WHAT THE TASK REQUIRES
Scan the entries and state how many lines contain "next". Write no other text.

^^^^^^^^^^^^^^^^

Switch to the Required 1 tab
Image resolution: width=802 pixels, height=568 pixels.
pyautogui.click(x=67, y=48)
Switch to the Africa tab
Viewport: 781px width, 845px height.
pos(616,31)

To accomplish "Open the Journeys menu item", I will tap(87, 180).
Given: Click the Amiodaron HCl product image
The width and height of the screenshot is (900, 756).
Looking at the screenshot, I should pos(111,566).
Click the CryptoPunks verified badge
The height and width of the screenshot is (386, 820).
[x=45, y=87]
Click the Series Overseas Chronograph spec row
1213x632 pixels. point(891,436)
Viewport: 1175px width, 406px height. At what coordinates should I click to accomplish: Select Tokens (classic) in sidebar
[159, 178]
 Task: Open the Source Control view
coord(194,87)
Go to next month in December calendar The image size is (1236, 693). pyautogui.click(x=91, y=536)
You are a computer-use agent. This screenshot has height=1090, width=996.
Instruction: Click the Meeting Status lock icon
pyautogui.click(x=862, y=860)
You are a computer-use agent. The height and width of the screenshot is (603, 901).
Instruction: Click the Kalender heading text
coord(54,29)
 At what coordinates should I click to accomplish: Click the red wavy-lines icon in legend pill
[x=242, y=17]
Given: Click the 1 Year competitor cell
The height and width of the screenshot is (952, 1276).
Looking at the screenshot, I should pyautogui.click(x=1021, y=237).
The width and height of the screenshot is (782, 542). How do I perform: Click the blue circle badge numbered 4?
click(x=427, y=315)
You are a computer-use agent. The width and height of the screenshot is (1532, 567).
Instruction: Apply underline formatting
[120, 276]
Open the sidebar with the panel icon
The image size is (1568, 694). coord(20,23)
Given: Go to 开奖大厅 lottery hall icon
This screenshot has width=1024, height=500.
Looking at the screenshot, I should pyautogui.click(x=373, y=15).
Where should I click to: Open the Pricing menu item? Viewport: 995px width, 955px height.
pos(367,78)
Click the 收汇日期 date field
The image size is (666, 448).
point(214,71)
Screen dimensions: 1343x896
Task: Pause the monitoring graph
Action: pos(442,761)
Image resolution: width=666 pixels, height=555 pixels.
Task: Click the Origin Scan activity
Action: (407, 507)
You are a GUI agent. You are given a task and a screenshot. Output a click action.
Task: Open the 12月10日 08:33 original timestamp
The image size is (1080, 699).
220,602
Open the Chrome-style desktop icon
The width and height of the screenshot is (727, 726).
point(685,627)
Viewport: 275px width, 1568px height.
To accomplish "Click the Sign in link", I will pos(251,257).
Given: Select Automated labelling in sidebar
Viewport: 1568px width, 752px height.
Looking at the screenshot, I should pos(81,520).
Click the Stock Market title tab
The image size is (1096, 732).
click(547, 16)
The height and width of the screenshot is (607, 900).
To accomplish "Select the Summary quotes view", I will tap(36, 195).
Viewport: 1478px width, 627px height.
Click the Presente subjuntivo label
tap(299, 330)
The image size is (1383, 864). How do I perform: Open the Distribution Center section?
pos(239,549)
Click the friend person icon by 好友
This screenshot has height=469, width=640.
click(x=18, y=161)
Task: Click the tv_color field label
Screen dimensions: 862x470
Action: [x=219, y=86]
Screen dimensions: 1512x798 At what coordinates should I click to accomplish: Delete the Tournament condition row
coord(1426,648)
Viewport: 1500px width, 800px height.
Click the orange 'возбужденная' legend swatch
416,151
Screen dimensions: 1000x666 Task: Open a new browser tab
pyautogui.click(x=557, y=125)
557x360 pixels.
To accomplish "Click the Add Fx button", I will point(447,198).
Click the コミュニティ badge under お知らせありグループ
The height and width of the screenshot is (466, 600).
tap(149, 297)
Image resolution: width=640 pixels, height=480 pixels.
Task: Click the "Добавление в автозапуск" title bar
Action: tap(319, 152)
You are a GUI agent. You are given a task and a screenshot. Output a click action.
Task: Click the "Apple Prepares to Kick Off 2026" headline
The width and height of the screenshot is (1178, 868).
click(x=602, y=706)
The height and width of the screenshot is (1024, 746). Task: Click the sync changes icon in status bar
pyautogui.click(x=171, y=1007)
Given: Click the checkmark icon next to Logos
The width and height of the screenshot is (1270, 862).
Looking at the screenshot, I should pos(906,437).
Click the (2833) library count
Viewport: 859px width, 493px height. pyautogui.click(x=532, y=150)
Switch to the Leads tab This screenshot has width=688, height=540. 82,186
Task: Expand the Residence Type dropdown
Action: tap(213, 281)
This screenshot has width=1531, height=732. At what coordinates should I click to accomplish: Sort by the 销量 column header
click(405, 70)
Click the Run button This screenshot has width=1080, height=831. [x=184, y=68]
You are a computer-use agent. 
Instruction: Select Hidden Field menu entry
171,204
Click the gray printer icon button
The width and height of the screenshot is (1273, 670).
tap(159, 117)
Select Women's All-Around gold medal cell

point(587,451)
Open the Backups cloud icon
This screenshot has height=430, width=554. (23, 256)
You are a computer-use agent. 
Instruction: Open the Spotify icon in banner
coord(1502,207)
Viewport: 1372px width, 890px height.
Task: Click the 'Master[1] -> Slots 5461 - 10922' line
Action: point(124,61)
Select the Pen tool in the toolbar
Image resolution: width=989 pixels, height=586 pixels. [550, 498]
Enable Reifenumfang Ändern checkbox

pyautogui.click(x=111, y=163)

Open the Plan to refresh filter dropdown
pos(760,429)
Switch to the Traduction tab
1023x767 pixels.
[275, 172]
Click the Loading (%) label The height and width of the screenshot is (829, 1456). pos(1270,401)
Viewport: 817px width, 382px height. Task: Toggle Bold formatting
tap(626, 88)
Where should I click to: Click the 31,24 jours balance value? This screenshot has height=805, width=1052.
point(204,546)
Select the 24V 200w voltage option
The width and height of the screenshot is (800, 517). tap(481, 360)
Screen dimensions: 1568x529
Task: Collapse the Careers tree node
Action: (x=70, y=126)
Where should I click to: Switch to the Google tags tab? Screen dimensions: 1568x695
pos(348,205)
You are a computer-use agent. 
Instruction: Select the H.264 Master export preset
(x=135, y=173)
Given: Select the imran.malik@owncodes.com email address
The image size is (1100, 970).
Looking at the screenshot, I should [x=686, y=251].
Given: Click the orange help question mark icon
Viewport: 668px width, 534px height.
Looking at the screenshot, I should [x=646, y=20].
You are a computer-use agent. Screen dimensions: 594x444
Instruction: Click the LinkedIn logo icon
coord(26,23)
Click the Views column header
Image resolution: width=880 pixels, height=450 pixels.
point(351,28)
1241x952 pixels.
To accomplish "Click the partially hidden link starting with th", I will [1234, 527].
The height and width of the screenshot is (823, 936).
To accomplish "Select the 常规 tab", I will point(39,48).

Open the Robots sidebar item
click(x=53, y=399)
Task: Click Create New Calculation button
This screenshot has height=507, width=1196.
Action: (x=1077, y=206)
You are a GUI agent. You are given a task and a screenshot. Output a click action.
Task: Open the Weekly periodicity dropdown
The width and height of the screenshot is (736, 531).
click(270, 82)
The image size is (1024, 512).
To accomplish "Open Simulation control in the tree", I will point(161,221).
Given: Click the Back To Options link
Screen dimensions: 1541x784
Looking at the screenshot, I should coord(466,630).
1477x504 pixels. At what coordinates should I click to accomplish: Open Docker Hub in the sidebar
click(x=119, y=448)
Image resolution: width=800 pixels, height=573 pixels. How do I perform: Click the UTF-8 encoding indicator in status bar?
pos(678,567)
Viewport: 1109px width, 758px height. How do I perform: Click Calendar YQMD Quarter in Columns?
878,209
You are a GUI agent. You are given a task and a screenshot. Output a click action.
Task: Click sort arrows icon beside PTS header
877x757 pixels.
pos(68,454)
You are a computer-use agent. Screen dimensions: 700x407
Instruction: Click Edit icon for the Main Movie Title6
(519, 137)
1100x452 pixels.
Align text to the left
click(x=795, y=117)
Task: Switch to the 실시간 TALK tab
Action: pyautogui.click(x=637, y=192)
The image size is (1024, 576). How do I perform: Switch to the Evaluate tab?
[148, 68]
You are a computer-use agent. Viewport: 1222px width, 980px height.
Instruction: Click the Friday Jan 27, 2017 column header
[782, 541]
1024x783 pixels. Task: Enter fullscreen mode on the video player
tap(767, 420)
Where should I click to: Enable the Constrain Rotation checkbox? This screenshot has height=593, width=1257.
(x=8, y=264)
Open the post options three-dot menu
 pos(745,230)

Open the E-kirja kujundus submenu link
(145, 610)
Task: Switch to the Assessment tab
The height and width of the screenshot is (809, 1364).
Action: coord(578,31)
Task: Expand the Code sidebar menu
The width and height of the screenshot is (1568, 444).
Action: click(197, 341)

^^^^^^^^^^^^^^^^

PROBLEM SOLUTION
2